Work to do: Collect each line of the records below that contains the string "dropdown", and copy those lines out unchanged.

Records provided:

——

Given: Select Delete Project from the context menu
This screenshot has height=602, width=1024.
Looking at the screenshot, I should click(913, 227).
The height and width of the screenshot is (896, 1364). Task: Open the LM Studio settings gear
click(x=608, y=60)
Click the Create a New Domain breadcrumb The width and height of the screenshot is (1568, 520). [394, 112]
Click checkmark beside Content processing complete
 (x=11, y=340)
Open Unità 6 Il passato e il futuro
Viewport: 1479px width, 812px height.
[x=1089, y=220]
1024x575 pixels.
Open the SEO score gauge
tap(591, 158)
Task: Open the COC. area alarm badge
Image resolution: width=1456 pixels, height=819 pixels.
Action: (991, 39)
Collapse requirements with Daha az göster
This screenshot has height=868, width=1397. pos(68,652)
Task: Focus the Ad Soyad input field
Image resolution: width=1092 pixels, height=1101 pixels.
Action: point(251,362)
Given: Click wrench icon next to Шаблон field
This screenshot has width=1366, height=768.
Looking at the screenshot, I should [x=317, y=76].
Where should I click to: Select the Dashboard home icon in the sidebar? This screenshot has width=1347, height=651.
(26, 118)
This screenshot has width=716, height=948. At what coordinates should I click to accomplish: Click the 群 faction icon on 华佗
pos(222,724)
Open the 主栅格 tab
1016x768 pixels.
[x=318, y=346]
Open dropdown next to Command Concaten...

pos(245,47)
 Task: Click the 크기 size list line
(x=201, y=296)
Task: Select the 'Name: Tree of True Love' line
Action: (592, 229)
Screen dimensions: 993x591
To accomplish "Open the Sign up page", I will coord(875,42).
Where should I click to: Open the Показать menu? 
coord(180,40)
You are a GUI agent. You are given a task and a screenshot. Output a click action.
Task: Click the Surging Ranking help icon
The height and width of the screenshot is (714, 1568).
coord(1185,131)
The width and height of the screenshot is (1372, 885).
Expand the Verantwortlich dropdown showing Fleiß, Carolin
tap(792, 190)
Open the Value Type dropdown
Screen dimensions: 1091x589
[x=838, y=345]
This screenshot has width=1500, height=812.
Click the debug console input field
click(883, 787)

——

Problem solution:
Open dropdown next to Command Concaten...
Expand the Verantwortlich dropdown showing Fleiß, Carolin
Open the Value Type dropdown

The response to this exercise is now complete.